Stored data entries
- - -
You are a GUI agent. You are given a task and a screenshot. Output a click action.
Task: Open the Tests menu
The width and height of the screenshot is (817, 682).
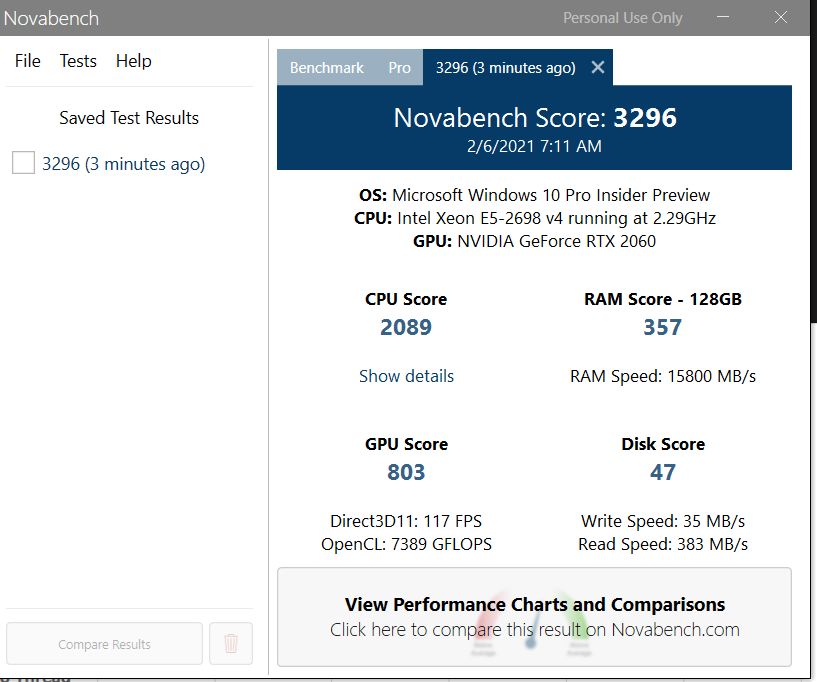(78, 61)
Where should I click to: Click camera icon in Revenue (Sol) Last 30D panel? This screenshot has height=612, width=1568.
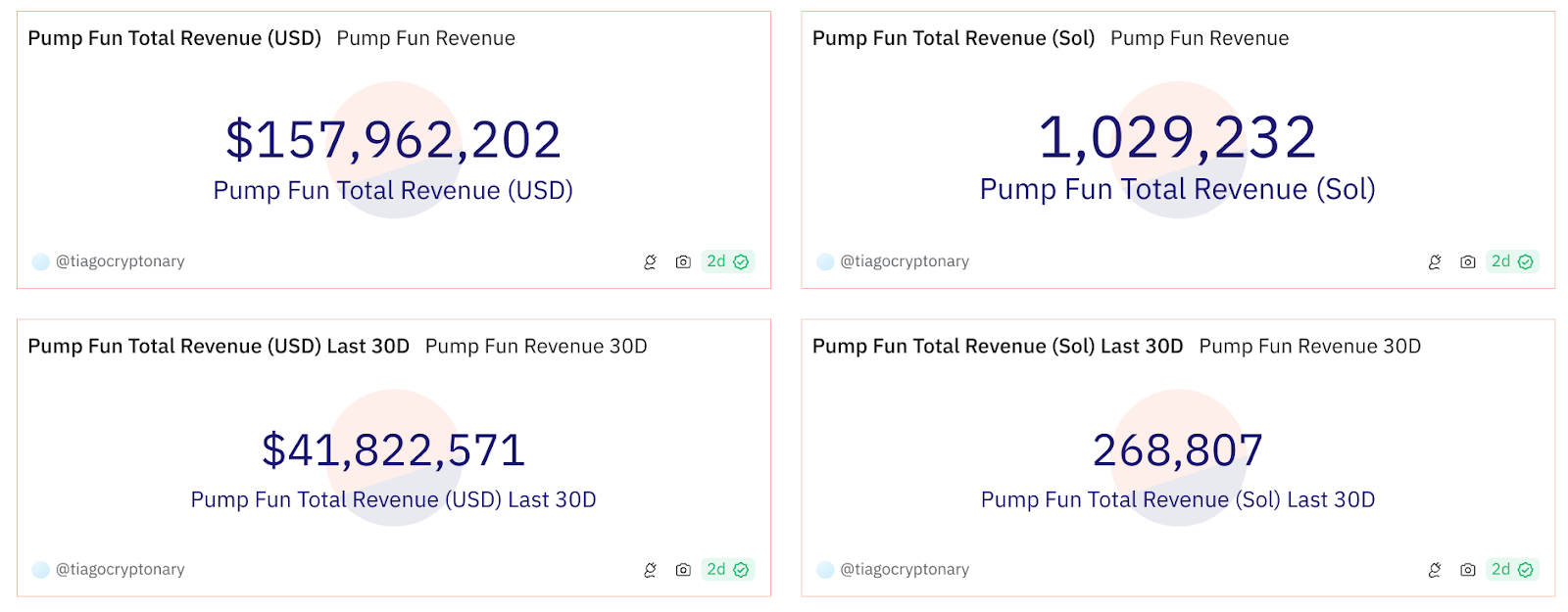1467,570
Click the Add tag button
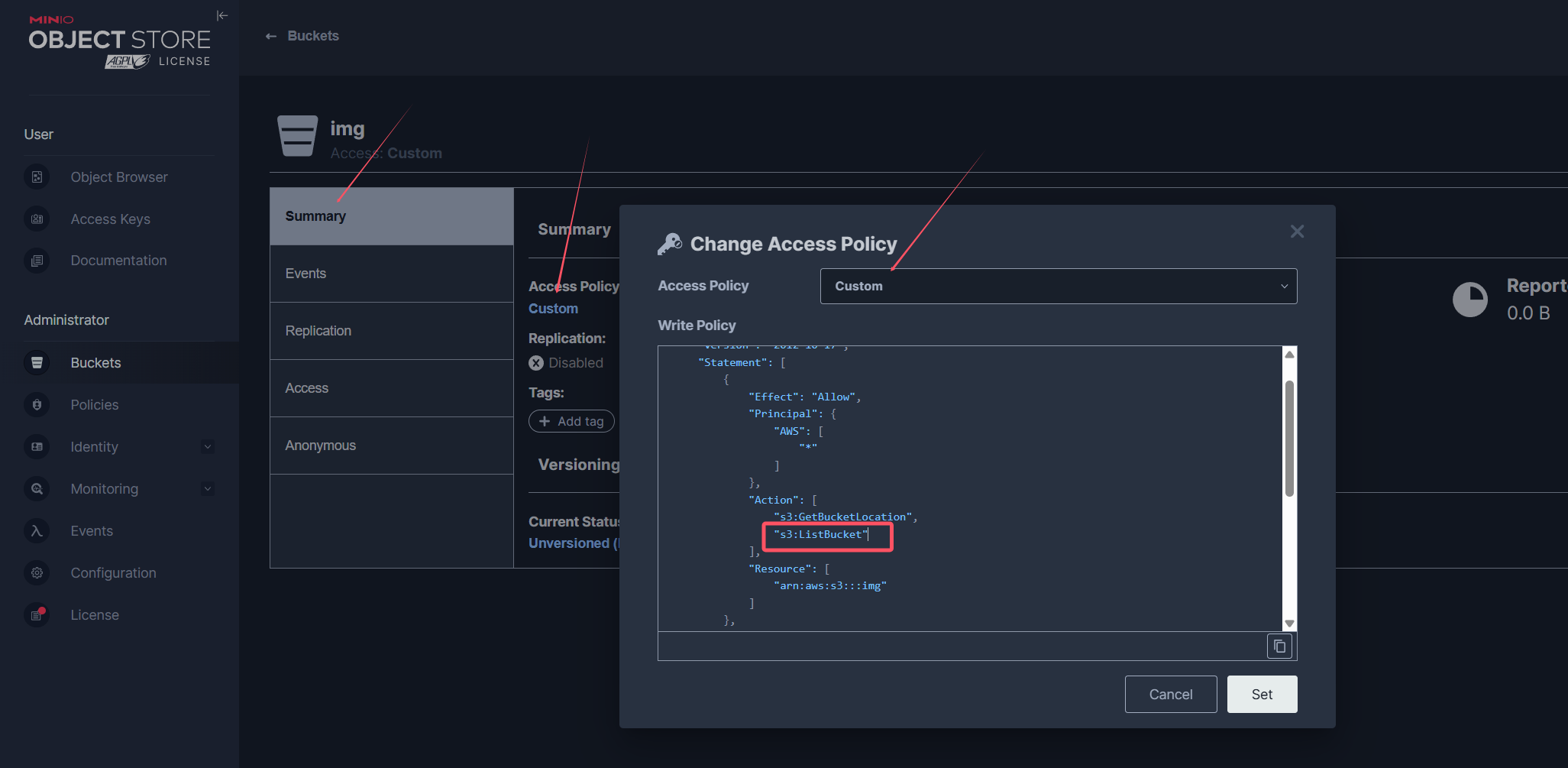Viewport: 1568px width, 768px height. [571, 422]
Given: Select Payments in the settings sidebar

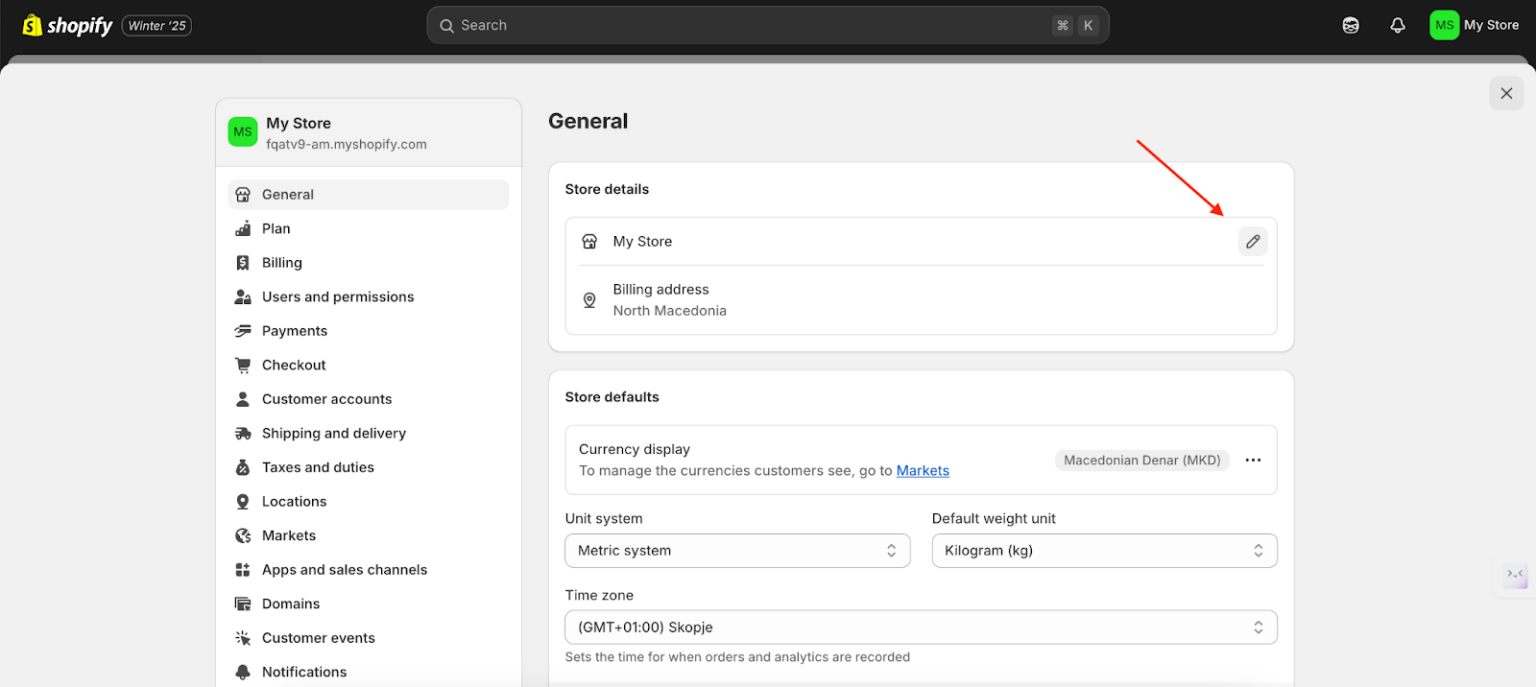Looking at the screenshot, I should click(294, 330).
- - -
• Work to complete:
Reproduce the data exactly, please, and omit its pictures.

• Result:
You are a GUI agent. You are given a task and a screenshot. Output a click action.
Task: Open the Tests menu
The width and height of the screenshot is (817, 682).
(78, 61)
Where should I click to: Click camera icon in Revenue (Sol) Last 30D panel? This screenshot has height=612, width=1568.
1467,570
Click the Add tag button
Viewport: 1568px width, 768px height. [571, 422]
Given: Select Payments in the settings sidebar

Looking at the screenshot, I should click(294, 330).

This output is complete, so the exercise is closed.